С Машей он встретился на другой день в школьном саду сразу же после стычки с Трухиным в спортзале.
Утром Кузя, пообещав заплатить за работу, предложил им с Пыженко напилить дрова для кочегарки. Бревна они пилили до обеда, потом Пыженко куда-то исчез. Разыскивая его, Герасимов зашел в спортзал. Там и произошла стычка с Трухиным из-за мяча. Севка не захотел при всех драться с ним, решил дождаться в школьном саду: обычно там после тренировки Левка играл со своими приятелями в карты. Неожиданно его внимание привлекли странные, похожие на журавлиное курлыканье звуки. Севка решил посмотреть, что за птица приземлилась в школьном саду. Раздвинув кусты, увидел Борьку Пыженко – тот сидел на скамейке и давился слезами. Рядом с ним стояла Маша и что-то тихо говорила ему. Тот дернулся, затем сунул руку в карман, достал мелочь, пересчитал и, поколебавшись немного, шмыгнул в кусты. Севка прислушался: там уже вовсю играли в карты.
Не прошло и минуты, как вновь зашуршали кусты. Распугав воробьев, показался уже не плачущий, а взвизгивающий по-щенячьи Пыженко. Маша начала успокаивать его. Борька вновь стал усиленно тереть глаза. Гладковская вынула руку из кармана и протянула ему пять рублей. Тот молча глянул и отрицательно качнул головой.
– Бери, – быстрым шепотом сказала она, – ты обязательно отыграешься.

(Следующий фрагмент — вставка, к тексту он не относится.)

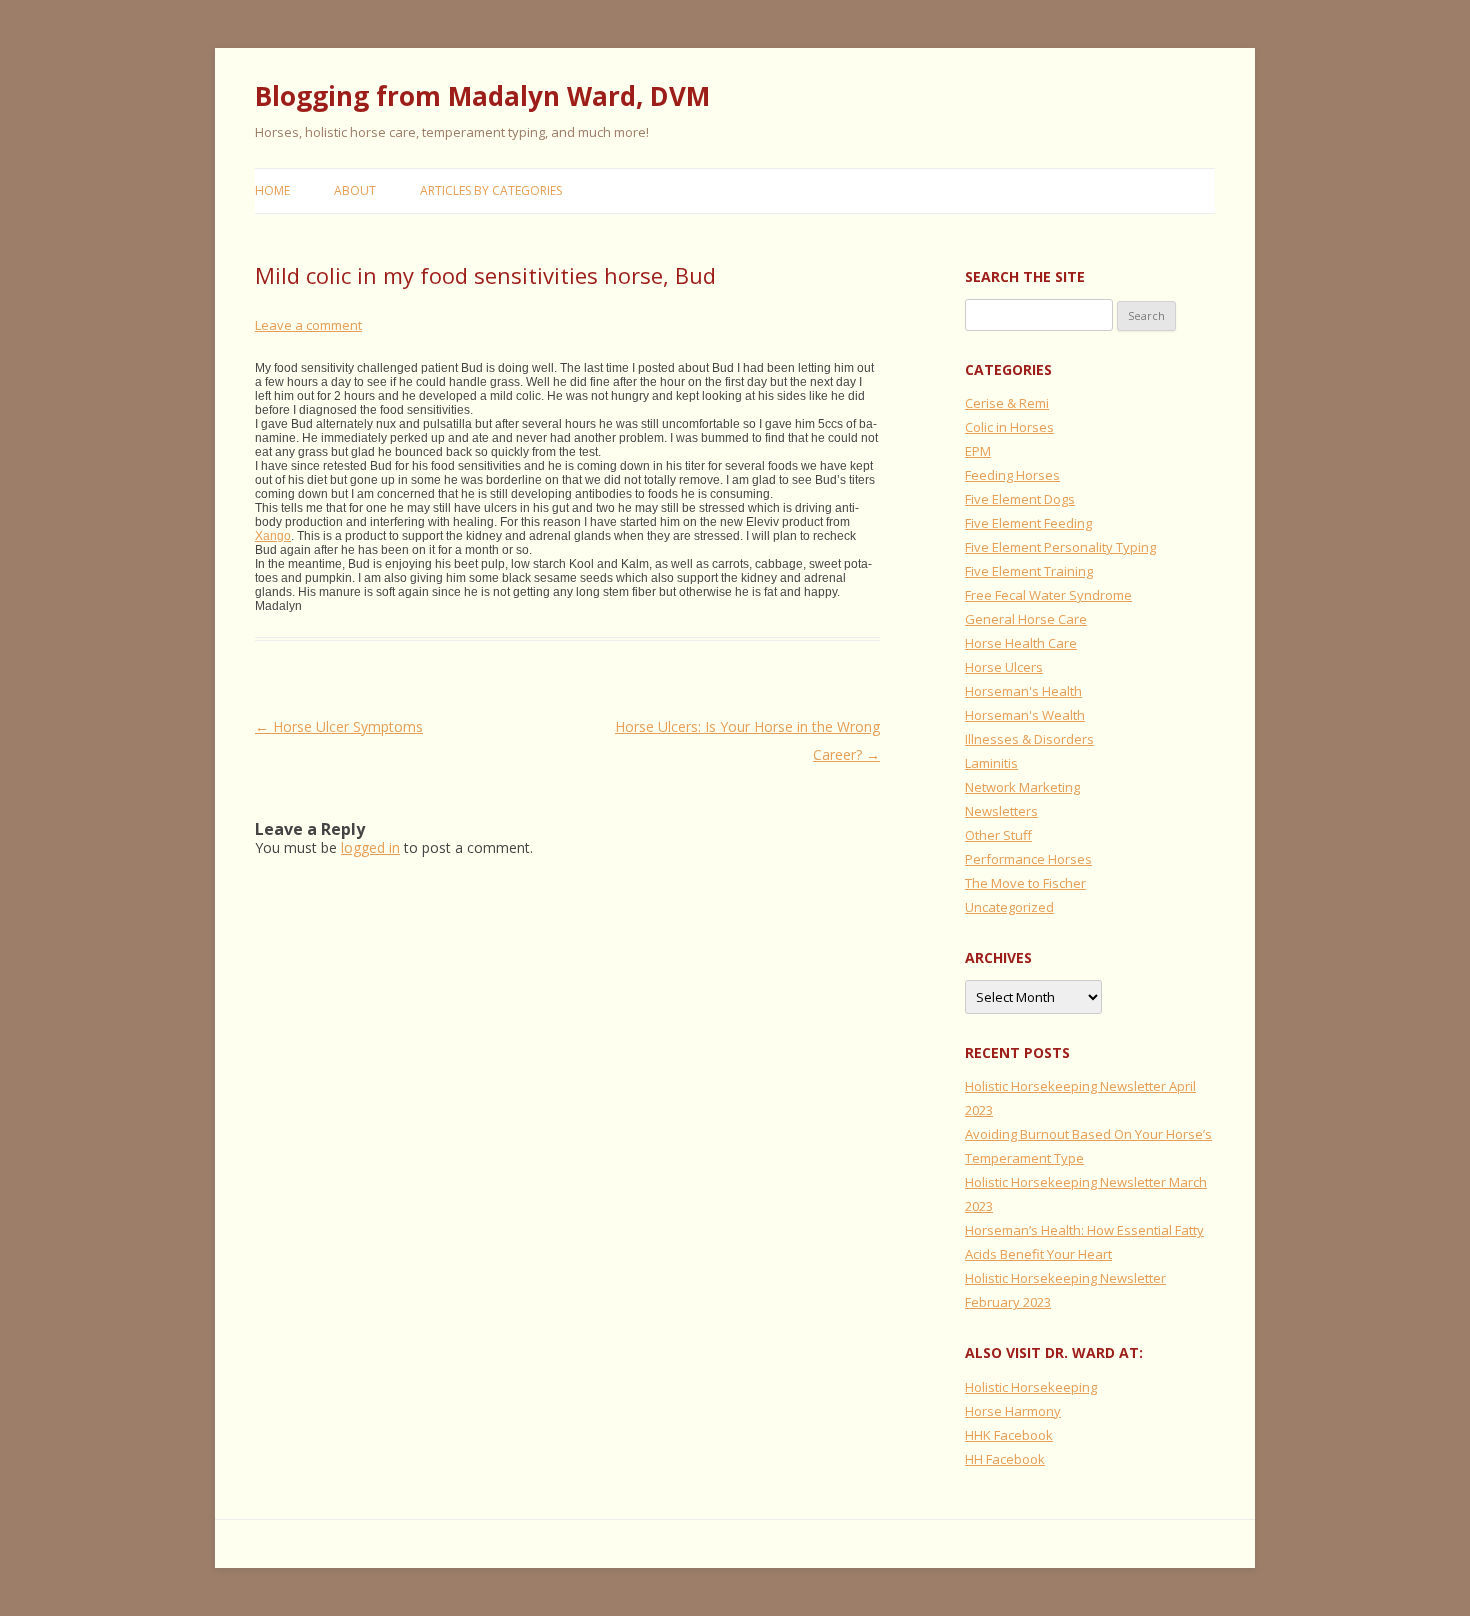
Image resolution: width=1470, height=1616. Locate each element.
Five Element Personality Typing (1060, 547)
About (355, 190)
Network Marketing (1022, 787)
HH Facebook (1005, 1459)
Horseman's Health (1023, 691)
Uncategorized (1009, 907)
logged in (370, 847)
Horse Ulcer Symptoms (339, 726)
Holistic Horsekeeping (1031, 1387)
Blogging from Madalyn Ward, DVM (482, 96)
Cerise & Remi (1007, 403)
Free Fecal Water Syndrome (1048, 595)
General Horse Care (1026, 619)
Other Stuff (998, 835)
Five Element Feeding (1028, 523)
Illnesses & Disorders (1029, 739)
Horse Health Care (1021, 643)
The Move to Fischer (1025, 883)
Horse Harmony (1013, 1411)
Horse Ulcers (1004, 667)
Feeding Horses (1012, 475)
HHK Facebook (1009, 1435)
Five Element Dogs (1020, 499)
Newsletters (1001, 811)
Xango (273, 536)
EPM (978, 451)
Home (272, 190)
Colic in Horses (1009, 427)
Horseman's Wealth (1025, 715)
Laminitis (991, 763)
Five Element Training (1029, 571)
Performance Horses (1028, 859)
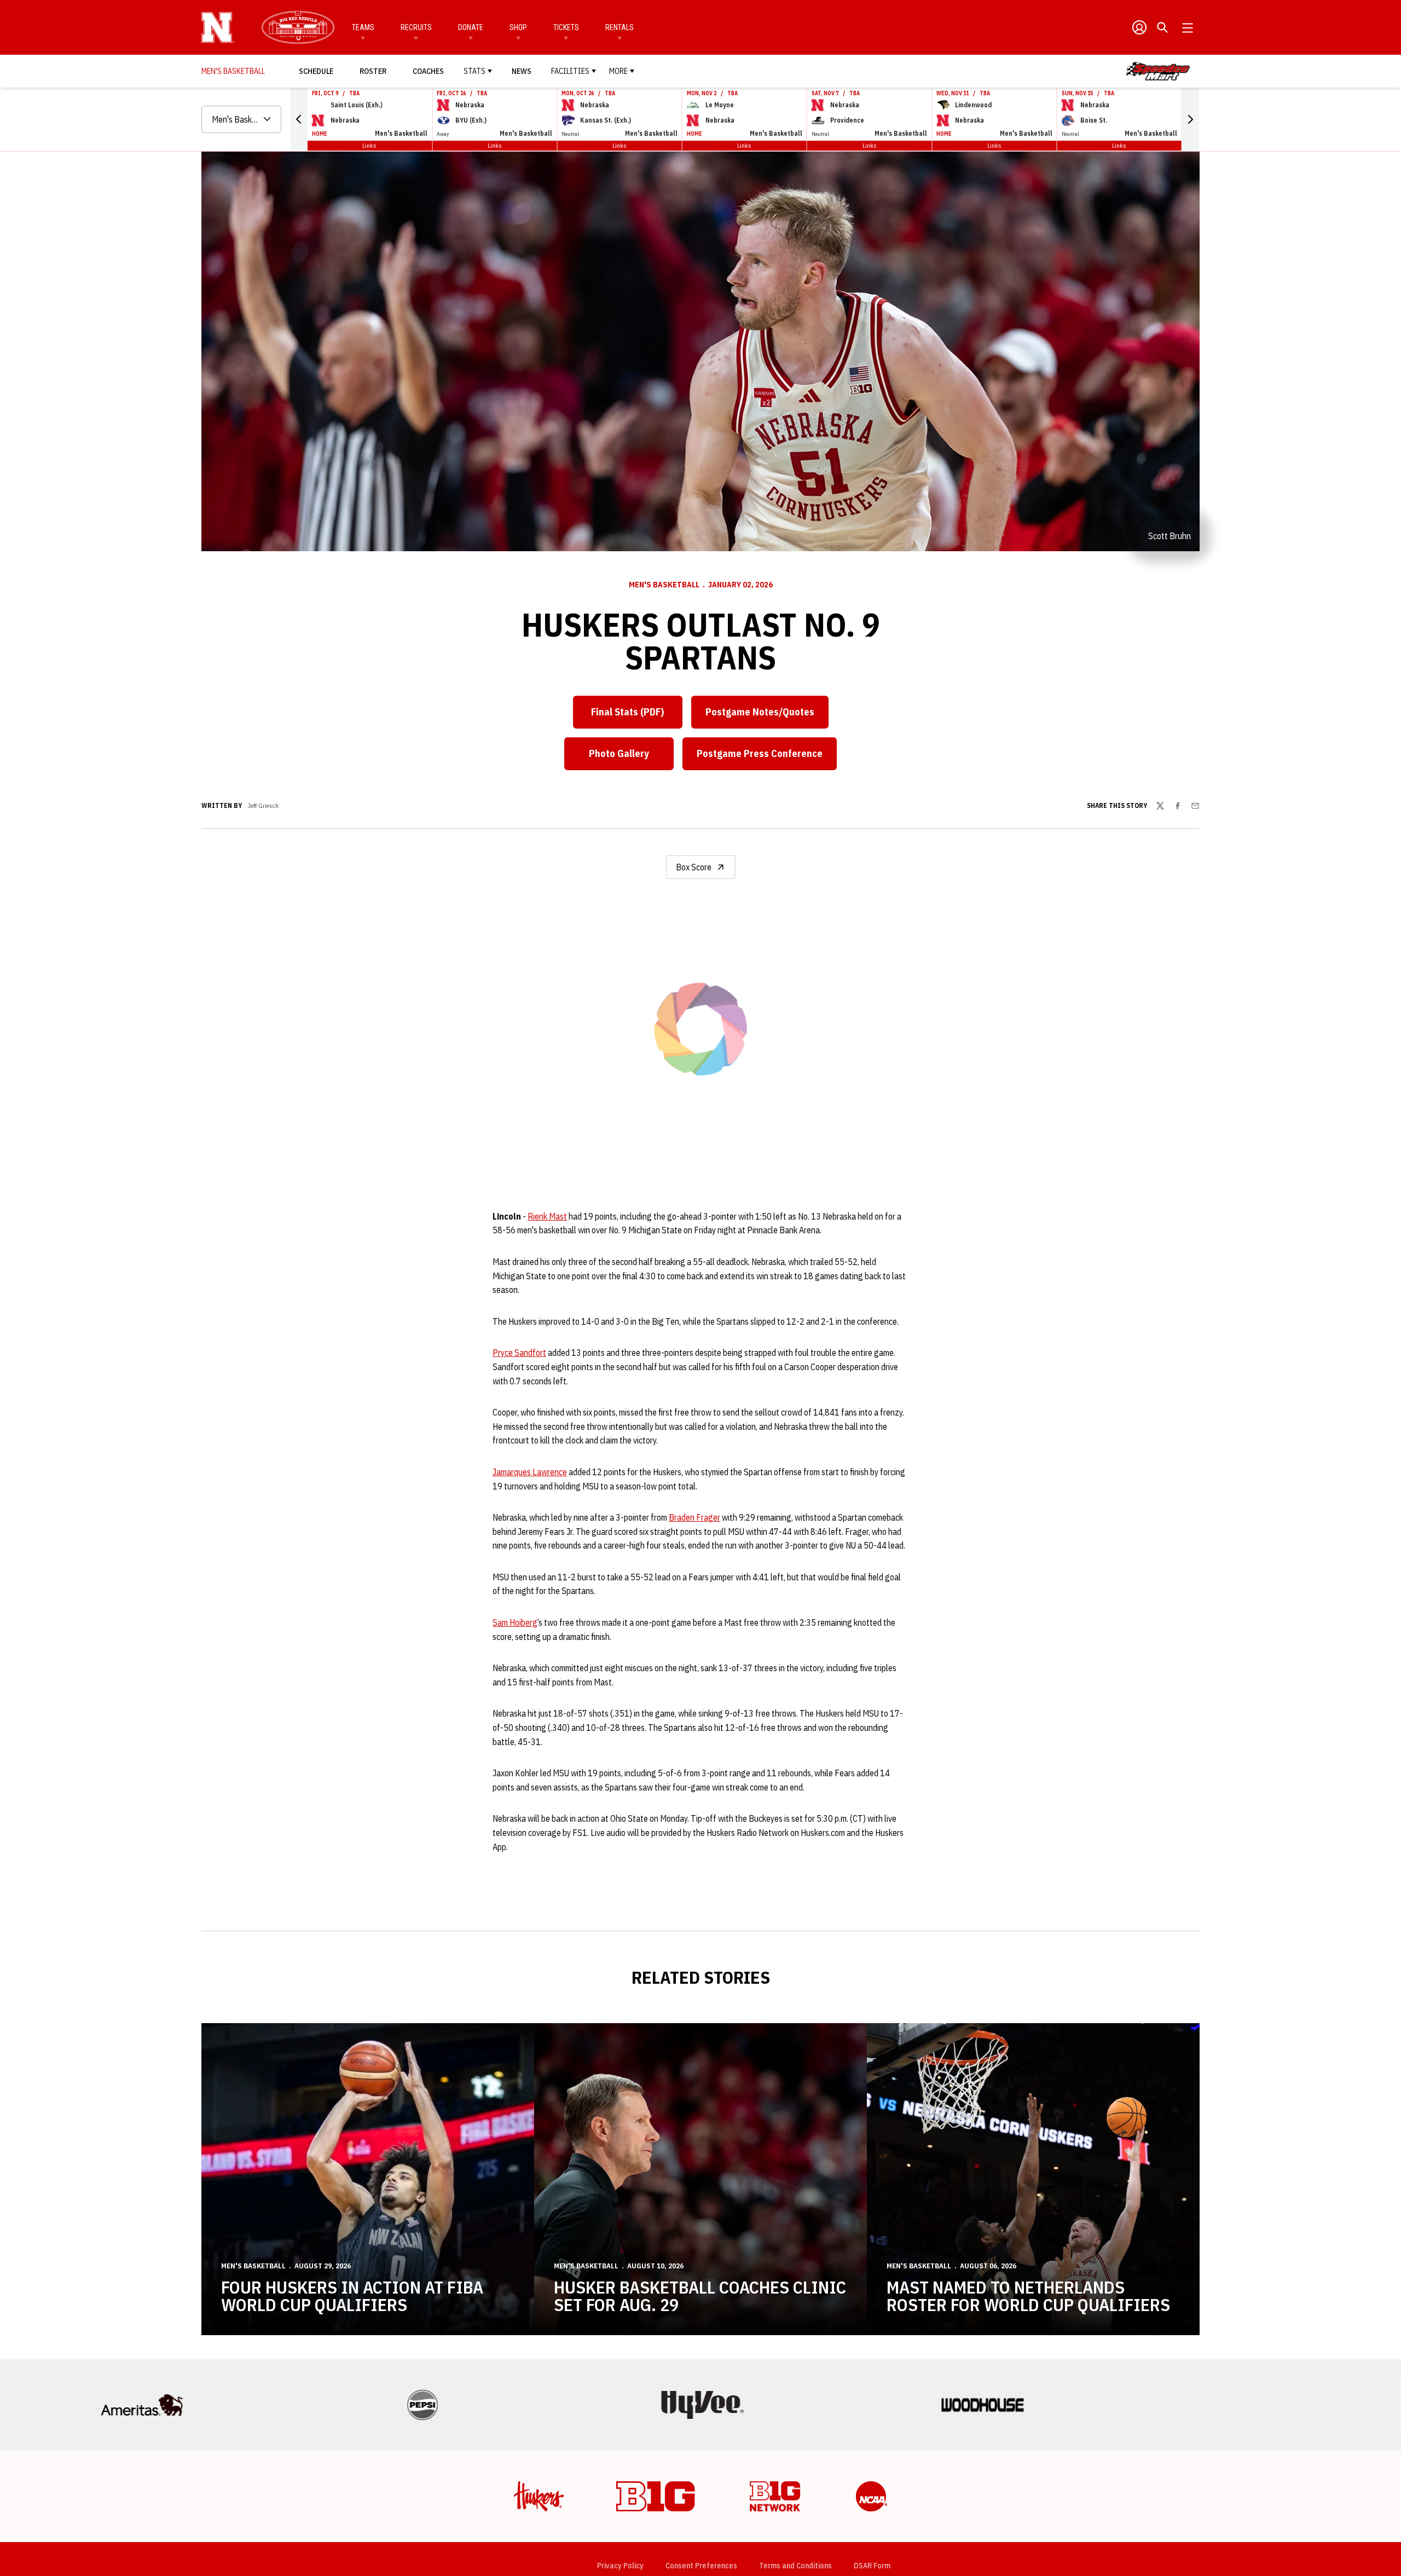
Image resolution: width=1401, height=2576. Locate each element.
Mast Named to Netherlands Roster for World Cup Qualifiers (1028, 2324)
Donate (470, 27)
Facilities (570, 71)
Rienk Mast (547, 1245)
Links (369, 145)
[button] (299, 119)
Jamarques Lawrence (530, 1500)
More (618, 71)
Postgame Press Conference (767, 757)
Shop (518, 27)
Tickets (566, 27)
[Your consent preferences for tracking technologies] (19, 2556)
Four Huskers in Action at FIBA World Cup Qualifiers (352, 2324)
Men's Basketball (664, 585)
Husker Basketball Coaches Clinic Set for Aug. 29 (700, 2324)
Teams (363, 27)
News (521, 71)
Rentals (619, 27)
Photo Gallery (631, 757)
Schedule (316, 71)
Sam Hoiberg (515, 1651)
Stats (474, 71)
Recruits (416, 27)
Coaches (428, 71)
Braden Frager (694, 1546)
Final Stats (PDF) (627, 712)
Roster (373, 71)
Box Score (693, 867)
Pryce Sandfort (519, 1381)
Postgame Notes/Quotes (767, 715)
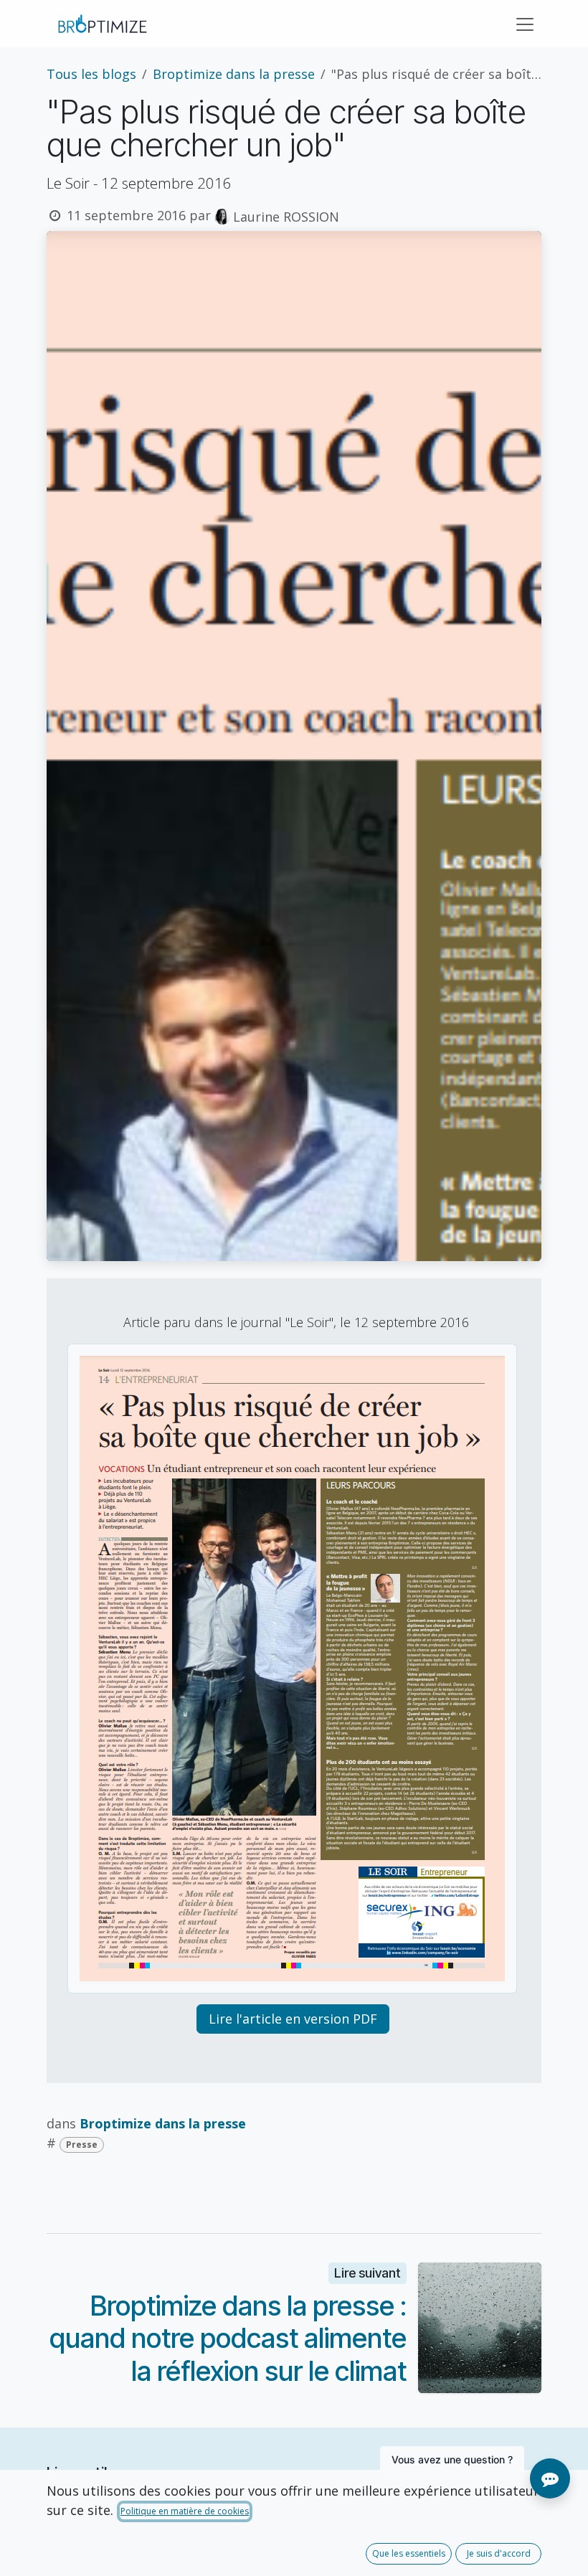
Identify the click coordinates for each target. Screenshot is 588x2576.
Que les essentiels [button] (408, 2553)
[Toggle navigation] (524, 23)
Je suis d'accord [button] (499, 2553)
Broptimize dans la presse (234, 73)
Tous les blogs (91, 73)
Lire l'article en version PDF (293, 2018)
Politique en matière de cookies (184, 2511)
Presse (82, 2144)
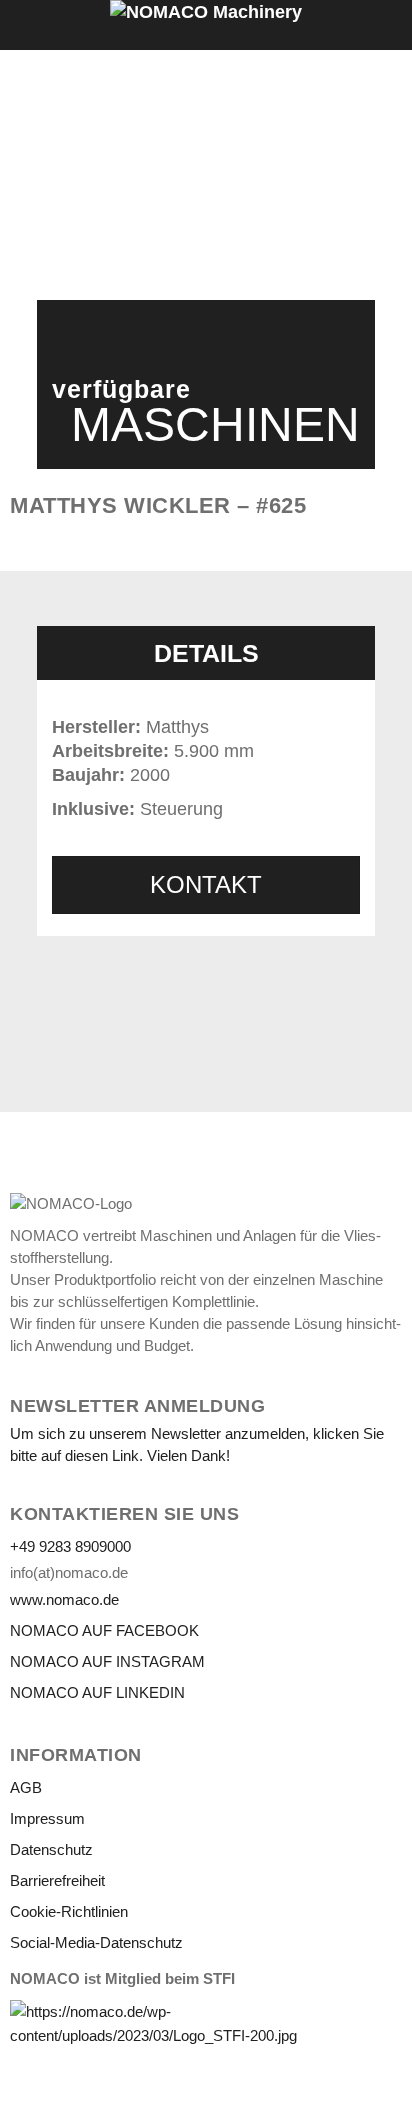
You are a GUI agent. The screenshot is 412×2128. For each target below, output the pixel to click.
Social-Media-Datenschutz (96, 1942)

Пыженко подумал немного, взял. Гладковская не пошла за ним, а, увидев Севку, направилась к нему.
– Они там все играют на одну руку, – пожаловалась она. – Борьку бабушка в магазин отправила, а он ввязался в эту дурацкую игру. Говорит, надо отдать долг чести. Ввязался и все проиграл. Представляю, что ему дома скажут. И мухлюют вовсю. Особенно этот Лангаев.
– Скорее всего, – вяло согласился Севка, поглядывая на ее заграничные, с фирменным трилистником, спортивные тапочки. – Но, как говорит Тарабыка, цыгана били не за то, что играл, а за то, что отыгрывался.
– А кто такой Тарабыка? – заинтересовалась Гладковская. – Уж не родня ли нашей Оли?
– Нет, это один мой знакомый. – Севка решил не выдавать соседку. – Я тебе про него говорил, он меня «Крестного отца» научил играть. Он бы их всех в два счета обставил.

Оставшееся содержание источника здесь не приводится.